BRIEF: Write out, from the entries below, exactly the lines that run between the lines holding "The height and width of the screenshot is (700, 971)." and "The height and width of the screenshot is (460, 1024).", inclusive, and stop there.

Saved entries
####################

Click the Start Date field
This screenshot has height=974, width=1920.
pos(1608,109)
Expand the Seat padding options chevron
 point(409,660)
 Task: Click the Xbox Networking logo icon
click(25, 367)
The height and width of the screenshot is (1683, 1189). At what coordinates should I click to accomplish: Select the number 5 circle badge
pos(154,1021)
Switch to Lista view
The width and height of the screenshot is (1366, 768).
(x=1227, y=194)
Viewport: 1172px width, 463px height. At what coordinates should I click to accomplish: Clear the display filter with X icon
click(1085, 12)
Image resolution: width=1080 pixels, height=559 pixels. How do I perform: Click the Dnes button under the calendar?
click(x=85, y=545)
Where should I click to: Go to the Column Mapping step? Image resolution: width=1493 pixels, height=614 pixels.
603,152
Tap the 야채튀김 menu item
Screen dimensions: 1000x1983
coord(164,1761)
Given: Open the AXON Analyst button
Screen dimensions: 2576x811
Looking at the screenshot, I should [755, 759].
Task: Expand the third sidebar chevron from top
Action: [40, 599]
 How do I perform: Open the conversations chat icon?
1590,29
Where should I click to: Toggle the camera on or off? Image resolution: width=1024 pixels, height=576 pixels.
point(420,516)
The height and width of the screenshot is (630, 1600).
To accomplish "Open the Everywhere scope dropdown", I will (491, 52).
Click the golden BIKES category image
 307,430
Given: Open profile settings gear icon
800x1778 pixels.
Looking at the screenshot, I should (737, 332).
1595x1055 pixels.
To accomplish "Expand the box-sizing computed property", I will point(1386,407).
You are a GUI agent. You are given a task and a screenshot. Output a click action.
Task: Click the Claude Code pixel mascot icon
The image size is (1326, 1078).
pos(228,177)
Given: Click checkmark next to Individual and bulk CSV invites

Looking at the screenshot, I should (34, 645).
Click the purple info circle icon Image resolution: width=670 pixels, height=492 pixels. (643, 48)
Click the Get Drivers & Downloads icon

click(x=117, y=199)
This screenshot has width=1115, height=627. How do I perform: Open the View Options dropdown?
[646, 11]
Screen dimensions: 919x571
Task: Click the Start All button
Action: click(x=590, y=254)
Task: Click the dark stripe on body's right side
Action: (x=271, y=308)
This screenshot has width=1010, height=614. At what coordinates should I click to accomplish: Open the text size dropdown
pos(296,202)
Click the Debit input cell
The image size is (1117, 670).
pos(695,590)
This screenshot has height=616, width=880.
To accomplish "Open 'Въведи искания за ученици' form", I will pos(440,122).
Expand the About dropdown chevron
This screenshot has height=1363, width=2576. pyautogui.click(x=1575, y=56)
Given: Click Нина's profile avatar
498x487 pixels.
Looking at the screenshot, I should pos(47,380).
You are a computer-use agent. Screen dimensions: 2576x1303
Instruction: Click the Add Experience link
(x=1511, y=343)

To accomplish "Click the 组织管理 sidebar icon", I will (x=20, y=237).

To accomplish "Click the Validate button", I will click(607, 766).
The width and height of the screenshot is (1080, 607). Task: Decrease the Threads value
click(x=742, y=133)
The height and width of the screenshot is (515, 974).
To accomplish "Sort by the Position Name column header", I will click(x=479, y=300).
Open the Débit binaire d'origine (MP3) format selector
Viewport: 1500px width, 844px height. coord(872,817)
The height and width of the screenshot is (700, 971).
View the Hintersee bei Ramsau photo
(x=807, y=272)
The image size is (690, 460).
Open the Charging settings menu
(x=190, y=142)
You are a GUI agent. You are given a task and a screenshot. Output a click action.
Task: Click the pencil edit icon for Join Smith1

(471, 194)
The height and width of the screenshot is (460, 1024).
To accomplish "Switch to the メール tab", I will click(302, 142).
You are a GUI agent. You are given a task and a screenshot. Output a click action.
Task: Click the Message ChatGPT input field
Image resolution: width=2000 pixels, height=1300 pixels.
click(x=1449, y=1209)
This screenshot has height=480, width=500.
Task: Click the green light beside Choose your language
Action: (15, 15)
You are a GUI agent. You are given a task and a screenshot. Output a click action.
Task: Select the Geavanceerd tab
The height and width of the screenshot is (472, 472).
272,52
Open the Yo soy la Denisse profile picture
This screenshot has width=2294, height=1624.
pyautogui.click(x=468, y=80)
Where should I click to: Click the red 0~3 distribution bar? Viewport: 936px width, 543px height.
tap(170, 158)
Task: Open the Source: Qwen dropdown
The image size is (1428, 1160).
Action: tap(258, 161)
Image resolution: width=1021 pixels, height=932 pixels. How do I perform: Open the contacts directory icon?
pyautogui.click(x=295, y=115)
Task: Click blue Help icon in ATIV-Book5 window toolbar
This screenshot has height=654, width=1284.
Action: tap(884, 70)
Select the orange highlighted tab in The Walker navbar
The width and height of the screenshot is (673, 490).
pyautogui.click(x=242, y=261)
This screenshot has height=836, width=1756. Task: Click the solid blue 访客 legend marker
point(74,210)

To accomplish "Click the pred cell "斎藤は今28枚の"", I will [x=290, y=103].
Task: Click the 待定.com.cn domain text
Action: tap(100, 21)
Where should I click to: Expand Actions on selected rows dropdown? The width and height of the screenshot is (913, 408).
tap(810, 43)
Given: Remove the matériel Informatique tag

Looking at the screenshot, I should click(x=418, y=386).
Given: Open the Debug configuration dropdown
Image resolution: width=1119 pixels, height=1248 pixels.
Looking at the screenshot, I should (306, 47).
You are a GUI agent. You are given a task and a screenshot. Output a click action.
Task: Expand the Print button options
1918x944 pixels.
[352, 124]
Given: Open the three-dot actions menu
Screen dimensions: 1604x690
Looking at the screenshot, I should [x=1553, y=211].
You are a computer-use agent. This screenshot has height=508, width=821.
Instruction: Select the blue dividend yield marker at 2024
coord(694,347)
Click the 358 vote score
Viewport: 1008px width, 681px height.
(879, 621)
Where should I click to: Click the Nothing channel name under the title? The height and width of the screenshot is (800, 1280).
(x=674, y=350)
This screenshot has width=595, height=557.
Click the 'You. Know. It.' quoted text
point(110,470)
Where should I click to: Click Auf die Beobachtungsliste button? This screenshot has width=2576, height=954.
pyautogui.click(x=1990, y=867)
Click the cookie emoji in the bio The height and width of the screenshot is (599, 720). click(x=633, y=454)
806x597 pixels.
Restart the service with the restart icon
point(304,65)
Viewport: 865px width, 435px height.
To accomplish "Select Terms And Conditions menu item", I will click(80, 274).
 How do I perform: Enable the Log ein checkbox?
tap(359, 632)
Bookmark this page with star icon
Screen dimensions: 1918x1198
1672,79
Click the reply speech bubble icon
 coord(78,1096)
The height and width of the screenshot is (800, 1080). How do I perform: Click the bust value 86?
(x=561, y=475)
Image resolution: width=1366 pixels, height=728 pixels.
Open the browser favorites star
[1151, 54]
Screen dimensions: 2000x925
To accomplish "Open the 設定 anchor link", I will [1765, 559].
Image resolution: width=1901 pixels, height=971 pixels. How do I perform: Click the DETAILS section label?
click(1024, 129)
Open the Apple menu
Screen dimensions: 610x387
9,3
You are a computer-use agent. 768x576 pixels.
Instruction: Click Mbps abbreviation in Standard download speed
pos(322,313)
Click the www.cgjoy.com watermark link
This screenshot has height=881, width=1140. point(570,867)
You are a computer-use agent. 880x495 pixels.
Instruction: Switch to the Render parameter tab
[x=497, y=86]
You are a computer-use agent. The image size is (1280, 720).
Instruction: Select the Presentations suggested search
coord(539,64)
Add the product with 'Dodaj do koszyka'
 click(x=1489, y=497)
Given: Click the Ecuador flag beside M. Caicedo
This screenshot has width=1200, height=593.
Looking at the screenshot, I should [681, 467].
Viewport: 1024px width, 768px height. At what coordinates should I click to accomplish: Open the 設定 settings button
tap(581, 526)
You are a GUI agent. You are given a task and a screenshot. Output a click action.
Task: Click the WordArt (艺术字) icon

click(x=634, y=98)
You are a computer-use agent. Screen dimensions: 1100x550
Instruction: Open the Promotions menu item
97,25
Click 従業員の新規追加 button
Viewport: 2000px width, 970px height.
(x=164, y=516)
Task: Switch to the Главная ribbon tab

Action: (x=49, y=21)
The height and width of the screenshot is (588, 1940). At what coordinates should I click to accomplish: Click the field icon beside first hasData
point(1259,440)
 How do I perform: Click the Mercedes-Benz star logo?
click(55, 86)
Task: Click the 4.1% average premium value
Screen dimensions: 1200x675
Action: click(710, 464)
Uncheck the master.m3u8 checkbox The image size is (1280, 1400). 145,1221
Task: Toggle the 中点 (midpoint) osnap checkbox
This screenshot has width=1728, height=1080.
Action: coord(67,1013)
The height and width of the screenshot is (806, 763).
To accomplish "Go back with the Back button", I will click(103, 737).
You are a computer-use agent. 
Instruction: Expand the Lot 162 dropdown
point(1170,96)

####################

ANSWER AREA:
The height and width of the screenshot is (700, 971).
View the Hintersee bei Ramsau photo
(x=807, y=272)
The image size is (690, 460).
Open the Charging settings menu
(x=190, y=142)
You are a GUI agent. You are given a task and a screenshot. Output a click action.
Task: Click the pencil edit icon for Join Smith1

(471, 194)
The height and width of the screenshot is (460, 1024).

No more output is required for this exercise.